People are spending less time on Facebook, thanks to video games
- Facebook's over-18 users are spending less time on the platform, according to eMarketer, a digital media research firm.
- The rise in online gaming is a big reason for the drop. Many younger users prefer gaming with friends to spending time on Facebook.
- Instagram, which is owned by Facebook, is the only social media platform eMarketer analyzed that's expected to see an increase in user engagement.
The future of social media is looking less Facebook and more Fortnite.
The time Americans spend on social-media platforms Facebook and Snapchat dropped last year, according to figures released by eMarketer Tuesday. And it's expected to drop further in 2020, according to the research group.
"Facebook's move last year to discourage passive consumption of content, especially videos, has impacted engagement," eMarketer wrote in the release.

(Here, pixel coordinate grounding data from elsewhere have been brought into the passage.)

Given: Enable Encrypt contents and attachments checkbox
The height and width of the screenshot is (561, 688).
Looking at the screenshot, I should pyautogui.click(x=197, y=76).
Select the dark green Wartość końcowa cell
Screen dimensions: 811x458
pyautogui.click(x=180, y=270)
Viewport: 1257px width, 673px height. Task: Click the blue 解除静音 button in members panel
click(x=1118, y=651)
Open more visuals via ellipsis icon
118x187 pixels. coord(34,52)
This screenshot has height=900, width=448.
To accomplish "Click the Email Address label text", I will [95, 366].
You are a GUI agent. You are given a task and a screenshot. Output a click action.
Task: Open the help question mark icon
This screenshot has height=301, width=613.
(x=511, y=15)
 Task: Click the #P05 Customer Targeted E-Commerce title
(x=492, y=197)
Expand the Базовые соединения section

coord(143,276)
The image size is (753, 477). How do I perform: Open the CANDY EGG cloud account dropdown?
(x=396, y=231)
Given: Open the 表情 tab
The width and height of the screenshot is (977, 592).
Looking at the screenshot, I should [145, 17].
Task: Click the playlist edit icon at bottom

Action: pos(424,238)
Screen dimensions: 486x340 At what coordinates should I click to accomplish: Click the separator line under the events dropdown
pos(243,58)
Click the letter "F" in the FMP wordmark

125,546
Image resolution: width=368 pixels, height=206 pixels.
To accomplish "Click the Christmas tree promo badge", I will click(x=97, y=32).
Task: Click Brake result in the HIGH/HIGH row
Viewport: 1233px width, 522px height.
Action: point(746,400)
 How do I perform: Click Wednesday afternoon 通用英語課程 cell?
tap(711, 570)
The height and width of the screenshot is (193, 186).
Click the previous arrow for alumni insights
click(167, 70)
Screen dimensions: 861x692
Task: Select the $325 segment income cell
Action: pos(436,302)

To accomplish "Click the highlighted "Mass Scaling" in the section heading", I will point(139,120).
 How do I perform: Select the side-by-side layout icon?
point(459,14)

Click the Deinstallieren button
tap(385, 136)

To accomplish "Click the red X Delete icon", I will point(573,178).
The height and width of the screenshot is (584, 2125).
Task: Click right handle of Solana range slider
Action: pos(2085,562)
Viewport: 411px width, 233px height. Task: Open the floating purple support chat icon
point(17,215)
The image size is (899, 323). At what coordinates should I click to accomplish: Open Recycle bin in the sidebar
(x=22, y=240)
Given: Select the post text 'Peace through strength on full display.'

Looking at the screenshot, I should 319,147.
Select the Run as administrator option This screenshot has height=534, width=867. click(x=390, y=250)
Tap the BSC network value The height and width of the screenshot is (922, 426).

Average daily time spent on Facebook dropped by 3 minutes, to 38 minutes, in 2018, according to the research group. (The estimate counts Facebook time separately from Facebook-owned Messenger, WhatsApp and Instagram.) The time spent by users in 2018 fell short of eMarketer's previous estimate.
The drop in video content is just one side of the story, according to eMarketer. The popularity of online gaming is pushing into the time people would otherwise spend on Facebook, said eMarketer principal analyst Debra Aho Williamson.
"We've seen a tremendous rise in mobile gaming and in watching videos," she told CBS News. "It's pretty easy to multitask and socialize when you're watching video. But you can't really do that when gaming," she said.
Many teens prefer the experience of playing a game with friends over spending time on older social media. That's one reason Snap is expanding gaming possibilities on its platform, launching Snap Games last month. Time spent on Snapchat stayed flat last year, thanks to the lingering effects of the platform's widely panned redesign last year, eMarketer reported.
Meanwhile, time spent on Instagram increased. Users are expected to spend 28 minutes day on Instagram next year, up from 26 minutes per day in 2018, eMarketer said.
Other marketing pros agree with these predictions.
"I don't think the Facebook user base is going to grow," Steve Weiss, CEO of MuteSix, an advertising agency focused on Facebook, recently told CBS News. "As Instagram becomes more widely accepted and understood, you're going to start seeing [the number of] Facebook users might flatten out or even decrease, but they might migrate over to Instagram."
Not hurting Facebook, they say, are the company's periodic data breaches. While the platform has been losing younger users, it's hard to ascribe that loss to the company's privacy flubs, said eMarketer's Williamson. And overall, the number of users is still growing, to 2.3 billion at last count.